Among high profile Syrian figures to be convicted recently of political crimes was Meshaal Tammo, an advocate of Kurdish self-determination who was sentenced this month to three-and-a-half years jail for "weakening national moral."

Michel Kilo, a leading writer, served a three-year term on the same charge and was released around 10 days ago.

"Kilo said that jails do not change convictions. Ruthlessness only undermines the regime," Turk said.

Turk was jailed after he refused to strike deals with Hafez al-Assad and criticized Syria's armed intervention in Lebanon and a crackdown on Muslim fundamentalists that culminated in thousands of deaths.

Turk spent 15 months more in prison for leading the Damascus Spring, a period dominated by calls for democratic reform that lasted almost a year after Bashar succeeded his father in 2000.

Bashar took limited steps to open the economy but made it clear political reform was not a priority with Syria under U.S. pressure, which he said threatened national cohesion.

Turk welcomed Obama's commitment to seeking peace between Syria and Israel, and between Israel and the Palestinians. But he said the two tracks should go hand in hand and warned that peace alone would not guarantee Middle East stability.
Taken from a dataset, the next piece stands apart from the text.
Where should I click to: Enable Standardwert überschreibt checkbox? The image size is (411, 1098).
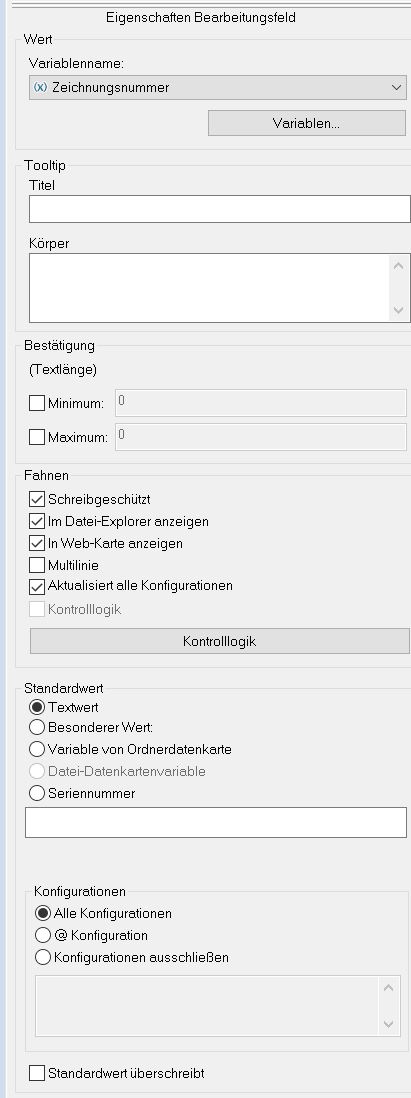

"Since Israel was created in 1948, Arab countries, with the exception of Lebanon, have only been ruled by tyrannies that shattered their societies through terrorism, corruption and plunder," he said.

"The crisis in the region cannot be solved without moving from tyranny to freedom and the rule of law."

Turk urged Syria to mend ties with Egypt and Saudi Arabia, as well as boost an Arab peace initiative launched at an Arab summit seven years ago that offers Israel normal relations in return for full withdrawal from occupied Arab land.

"Iran would no longer use the Palestinian-Israeli conflict to its own ends if a solution is reached," he said.

"Syria must not allow any compromise with Israel to come at the expense of the Palestinian cause and to the advantage of the racist government in Israel, which just wants to cause delays."